▸ Assignment
Report each line of the listing that carries the word "computer".

◆ ◆ ◆ ◆

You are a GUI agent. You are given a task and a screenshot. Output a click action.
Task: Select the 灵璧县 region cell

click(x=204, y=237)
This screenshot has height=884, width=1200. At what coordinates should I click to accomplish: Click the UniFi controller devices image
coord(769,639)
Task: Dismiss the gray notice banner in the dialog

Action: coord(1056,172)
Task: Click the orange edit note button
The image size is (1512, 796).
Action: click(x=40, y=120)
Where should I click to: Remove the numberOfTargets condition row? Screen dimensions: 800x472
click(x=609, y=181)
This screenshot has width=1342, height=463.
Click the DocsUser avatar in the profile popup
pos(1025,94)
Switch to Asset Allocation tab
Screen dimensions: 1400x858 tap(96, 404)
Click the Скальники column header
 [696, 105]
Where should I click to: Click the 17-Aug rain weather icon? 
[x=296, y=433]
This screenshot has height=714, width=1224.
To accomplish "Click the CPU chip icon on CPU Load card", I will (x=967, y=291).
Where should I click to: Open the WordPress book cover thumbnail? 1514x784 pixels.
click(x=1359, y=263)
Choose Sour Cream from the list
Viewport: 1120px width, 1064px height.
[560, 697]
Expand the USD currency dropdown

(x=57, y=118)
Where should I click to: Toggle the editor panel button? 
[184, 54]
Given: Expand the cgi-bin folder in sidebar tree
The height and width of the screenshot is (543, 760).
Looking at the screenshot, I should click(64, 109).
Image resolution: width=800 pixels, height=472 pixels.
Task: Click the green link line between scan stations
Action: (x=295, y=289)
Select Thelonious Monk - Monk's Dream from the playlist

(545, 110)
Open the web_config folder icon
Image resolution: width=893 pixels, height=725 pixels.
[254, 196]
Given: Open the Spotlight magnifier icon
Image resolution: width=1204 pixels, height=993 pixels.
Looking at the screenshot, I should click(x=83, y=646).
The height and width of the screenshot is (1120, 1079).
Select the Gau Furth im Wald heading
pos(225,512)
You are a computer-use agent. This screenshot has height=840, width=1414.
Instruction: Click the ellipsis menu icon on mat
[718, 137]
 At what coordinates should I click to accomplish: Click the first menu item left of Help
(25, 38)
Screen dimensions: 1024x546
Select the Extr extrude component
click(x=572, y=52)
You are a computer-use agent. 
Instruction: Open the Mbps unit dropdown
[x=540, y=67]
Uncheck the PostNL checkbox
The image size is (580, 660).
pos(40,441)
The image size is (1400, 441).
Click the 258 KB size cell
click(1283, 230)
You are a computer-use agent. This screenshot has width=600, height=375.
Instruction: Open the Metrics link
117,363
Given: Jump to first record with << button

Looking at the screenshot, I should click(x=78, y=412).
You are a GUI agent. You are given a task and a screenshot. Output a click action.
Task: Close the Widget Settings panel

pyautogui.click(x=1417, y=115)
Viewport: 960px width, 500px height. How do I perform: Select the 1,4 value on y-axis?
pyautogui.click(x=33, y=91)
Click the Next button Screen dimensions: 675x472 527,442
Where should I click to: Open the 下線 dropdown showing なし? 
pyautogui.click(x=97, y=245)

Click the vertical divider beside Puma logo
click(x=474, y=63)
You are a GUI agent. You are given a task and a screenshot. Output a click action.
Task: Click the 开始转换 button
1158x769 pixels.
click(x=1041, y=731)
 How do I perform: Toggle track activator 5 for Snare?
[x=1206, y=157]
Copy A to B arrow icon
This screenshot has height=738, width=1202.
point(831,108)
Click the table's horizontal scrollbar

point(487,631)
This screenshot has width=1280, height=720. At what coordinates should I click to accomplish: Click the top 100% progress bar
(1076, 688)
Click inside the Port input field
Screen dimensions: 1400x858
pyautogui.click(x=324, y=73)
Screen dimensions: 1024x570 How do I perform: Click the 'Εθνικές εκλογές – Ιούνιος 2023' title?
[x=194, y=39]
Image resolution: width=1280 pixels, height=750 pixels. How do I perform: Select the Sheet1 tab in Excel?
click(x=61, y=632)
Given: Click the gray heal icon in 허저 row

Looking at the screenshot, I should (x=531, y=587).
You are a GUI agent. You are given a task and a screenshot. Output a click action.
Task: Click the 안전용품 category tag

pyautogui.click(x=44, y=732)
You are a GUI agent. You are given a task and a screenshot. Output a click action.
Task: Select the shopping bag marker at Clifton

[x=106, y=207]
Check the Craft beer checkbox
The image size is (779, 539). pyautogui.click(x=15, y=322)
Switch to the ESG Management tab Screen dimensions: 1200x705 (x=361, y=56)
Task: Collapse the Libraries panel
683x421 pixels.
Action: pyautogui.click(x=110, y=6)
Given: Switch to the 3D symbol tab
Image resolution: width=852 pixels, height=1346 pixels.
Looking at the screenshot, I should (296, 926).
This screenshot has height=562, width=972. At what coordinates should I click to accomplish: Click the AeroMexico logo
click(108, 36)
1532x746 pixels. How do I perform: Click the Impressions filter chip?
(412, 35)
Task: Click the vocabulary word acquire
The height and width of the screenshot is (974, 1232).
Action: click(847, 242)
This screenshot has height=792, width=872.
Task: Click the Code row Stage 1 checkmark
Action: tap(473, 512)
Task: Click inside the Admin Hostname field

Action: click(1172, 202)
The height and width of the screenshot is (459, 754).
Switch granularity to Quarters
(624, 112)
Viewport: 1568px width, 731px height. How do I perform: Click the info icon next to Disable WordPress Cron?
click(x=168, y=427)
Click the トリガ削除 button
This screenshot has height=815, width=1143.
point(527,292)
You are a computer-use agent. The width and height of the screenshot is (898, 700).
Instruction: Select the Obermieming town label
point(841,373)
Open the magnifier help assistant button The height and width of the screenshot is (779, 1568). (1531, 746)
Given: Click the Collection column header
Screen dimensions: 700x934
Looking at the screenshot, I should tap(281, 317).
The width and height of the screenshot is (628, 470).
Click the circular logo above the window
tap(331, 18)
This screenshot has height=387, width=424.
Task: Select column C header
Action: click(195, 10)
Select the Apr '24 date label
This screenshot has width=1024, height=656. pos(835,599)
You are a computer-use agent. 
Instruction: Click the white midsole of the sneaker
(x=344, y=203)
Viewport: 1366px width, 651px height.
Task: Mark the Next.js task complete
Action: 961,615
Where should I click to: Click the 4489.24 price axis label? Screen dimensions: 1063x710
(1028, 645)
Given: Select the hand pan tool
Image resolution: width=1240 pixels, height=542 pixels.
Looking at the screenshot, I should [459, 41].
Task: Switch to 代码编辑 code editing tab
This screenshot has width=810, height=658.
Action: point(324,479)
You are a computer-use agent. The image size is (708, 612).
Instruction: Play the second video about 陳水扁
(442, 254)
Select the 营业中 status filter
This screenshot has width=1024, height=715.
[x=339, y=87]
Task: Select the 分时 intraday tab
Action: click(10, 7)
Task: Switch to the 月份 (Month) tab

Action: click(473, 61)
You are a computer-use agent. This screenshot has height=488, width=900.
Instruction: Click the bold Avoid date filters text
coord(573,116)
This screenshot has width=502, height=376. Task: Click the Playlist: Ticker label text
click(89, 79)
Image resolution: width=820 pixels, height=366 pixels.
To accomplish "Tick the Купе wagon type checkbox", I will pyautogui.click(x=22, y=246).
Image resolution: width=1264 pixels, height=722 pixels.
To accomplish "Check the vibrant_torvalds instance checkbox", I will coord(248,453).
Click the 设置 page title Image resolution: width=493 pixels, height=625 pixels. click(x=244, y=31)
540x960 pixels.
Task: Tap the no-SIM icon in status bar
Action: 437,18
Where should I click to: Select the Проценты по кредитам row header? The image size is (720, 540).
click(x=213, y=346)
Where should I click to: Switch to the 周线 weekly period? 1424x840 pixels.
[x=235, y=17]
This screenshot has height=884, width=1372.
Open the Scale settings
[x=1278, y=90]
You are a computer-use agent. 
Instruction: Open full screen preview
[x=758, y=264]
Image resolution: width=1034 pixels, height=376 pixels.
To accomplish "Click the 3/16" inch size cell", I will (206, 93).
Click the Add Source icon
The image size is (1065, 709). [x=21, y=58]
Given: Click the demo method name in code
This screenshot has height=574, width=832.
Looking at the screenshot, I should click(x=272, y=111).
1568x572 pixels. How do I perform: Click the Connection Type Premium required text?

◆ ◆ ◆ ◆

▸ Answer section
You are a computer-use agent. This screenshot has height=840, width=1414.
You are a computer-use agent. 
You are a computer-use agent. This screenshot has width=600, height=375.
You are a computer-use agent. The width and height of the screenshot is (898, 700).
You are a computer-use agent. 
You are a computer-use agent. The image size is (708, 612).
You are a computer-use agent. This screenshot has height=488, width=900.
You are a computer-use agent. 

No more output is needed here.